> **Work request**
Which of the lines below include "computer"? Each one should be copied out.

Supplied information START

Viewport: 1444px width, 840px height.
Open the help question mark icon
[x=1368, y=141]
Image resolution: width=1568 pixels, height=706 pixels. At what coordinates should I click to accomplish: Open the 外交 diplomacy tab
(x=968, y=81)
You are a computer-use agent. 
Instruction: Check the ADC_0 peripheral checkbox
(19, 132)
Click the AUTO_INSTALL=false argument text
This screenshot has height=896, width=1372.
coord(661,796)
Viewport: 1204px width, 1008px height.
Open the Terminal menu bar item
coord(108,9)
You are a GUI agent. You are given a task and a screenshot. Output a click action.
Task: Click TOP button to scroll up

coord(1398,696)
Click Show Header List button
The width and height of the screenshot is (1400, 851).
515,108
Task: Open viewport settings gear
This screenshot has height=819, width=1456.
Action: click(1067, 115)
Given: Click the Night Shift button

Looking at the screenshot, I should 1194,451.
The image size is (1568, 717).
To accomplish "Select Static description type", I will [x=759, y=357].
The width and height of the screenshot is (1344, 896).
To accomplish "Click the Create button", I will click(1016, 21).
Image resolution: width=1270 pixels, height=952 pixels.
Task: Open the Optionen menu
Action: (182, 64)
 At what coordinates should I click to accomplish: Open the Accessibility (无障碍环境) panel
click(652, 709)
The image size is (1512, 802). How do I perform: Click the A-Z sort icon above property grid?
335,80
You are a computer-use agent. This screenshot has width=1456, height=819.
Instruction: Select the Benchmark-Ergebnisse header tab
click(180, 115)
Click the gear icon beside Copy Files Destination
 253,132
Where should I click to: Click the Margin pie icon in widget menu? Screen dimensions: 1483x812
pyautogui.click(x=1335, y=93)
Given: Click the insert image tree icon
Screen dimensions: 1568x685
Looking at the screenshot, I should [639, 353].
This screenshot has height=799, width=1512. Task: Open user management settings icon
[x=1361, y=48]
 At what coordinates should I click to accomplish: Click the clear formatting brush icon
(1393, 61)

Supplied information END

> **Final answer**
You are a computer-use agent. 
You are a computer-use agent. This screenshot has width=1456, height=819.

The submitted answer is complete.